Feb 11 (Reuters) – TotalEnergies will halve share buybacks in the first quarter, it said on Wednesday, as low oil and gas prices negated soaring fourth-quarter profit from refining fuels and proceeds from renewable assets stake sales. The French oil major’s fourth-quarter adjusted net income fell to $3.8 billion (3.2 billion euros) from $4.4 billion a year earlier. Analysts had expected $3.9 billion, according to a consensus compiled by LSEG.

It said it will reduce its first-quarter buyback to $750 million worth of shares, echoing similar moves by peers, which completely suspended buybacks, and Equinor’s 70% reduction.

“We agreed to start at $750 million, the lower tranche of the buyback range we guided in September, that way we can adjust upward if market conditions favour it,” CEO Patrick Pouyanne told journalists on Wednesday.

TotalEnergies’ shares were up 2% at 0943 GMT.

It had kept buybacks at $2 billion per quarter since mid-2022, when Brent crude prices peaked above $100 per barrel, and repurchased $1.5 billion in shares in the fourth quarter.

Rivals Exxon and Shell have held firm on their buyback programmes.

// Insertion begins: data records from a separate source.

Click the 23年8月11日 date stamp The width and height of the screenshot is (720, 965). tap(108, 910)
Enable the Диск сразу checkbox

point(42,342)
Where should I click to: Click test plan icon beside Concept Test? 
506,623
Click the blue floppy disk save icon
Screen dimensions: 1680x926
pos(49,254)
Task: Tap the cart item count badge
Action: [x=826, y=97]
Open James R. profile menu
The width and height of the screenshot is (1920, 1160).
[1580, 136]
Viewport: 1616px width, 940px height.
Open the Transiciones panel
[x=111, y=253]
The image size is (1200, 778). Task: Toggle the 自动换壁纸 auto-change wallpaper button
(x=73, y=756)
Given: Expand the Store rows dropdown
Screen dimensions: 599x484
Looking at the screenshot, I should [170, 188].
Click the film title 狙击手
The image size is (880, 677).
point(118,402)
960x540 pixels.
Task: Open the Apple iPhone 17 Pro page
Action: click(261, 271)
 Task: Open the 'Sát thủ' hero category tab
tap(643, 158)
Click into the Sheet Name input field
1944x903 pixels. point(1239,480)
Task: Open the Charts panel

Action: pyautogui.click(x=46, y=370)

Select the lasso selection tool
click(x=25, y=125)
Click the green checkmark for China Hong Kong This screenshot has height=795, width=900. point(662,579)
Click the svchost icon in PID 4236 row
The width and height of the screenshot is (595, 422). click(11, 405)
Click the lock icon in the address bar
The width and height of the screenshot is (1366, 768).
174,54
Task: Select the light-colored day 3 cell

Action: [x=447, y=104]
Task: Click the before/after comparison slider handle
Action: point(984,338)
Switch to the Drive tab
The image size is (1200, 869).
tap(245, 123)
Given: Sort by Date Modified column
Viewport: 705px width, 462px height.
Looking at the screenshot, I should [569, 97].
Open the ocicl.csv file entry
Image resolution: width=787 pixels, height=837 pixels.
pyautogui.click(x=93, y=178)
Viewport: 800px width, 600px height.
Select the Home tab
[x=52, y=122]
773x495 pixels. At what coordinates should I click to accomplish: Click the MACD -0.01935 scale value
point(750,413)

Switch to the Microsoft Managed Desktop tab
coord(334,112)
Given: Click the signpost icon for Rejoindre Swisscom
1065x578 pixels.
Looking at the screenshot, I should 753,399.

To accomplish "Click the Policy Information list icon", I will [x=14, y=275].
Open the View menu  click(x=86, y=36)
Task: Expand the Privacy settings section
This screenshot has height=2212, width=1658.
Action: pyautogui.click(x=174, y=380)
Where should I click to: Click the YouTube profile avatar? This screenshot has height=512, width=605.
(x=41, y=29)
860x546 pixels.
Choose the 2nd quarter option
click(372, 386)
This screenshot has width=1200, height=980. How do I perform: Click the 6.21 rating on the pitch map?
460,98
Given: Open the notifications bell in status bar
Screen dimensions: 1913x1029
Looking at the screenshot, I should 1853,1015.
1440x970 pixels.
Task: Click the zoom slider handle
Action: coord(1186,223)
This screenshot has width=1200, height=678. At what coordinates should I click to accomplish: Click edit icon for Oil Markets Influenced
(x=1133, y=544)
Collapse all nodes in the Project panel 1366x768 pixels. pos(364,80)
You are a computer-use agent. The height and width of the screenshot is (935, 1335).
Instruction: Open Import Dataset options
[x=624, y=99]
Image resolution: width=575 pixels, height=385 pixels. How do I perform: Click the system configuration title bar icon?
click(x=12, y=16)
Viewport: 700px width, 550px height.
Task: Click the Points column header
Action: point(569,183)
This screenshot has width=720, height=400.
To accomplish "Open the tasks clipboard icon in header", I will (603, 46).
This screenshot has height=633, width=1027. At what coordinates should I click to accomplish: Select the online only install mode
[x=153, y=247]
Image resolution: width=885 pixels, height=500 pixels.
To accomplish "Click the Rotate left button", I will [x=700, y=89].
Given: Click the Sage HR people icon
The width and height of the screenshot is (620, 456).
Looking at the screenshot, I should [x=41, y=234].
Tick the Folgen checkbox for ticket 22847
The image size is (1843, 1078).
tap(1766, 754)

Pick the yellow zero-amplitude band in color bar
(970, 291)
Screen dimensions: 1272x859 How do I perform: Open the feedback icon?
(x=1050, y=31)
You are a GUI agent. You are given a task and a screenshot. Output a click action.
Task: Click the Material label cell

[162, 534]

TOTAL TAKES CAUTIOUS APPROACH AMID DEPRESSED PRICES

“We think caution is the right approach,” RBC analysts said in a note, adding that given current prices, there was “upside” to this through the year.

A view of quarterly adjusted net income from Paris-listed energy company TotalEnergies from 2019 to 2025.
A view of quarterly adjusted net income from Paris-listed energy company TotalEnergies from 2019 to 2025.

Total ramped up oil and gas production in the fourth quarter to compensate for a 15% drop in Brent crude prices and an 18% drop in liquefied natural gas prices, it said.

Production rose by 5% in the quarter, but income from the exploration segment still fell 21.6% to $1.8 billion.

Earnings for the refining and chemicals business, however, surged by 215%, reaching $1 billion.

TotalEnergies has previously said margins at European refineries during the period jumped 231% compared to the previous year.

Pouyanne had attributed that increase to U.S. sanctions on Russia’s Rosneft and Lukoil  and a European Union import ban on fuels derived from Russian oil.

On Wednesday, he said an EU ban on Russian gas imports by the end of 2027 is also supporting LNG demand, with European purchases absorbing the rising global supply so far.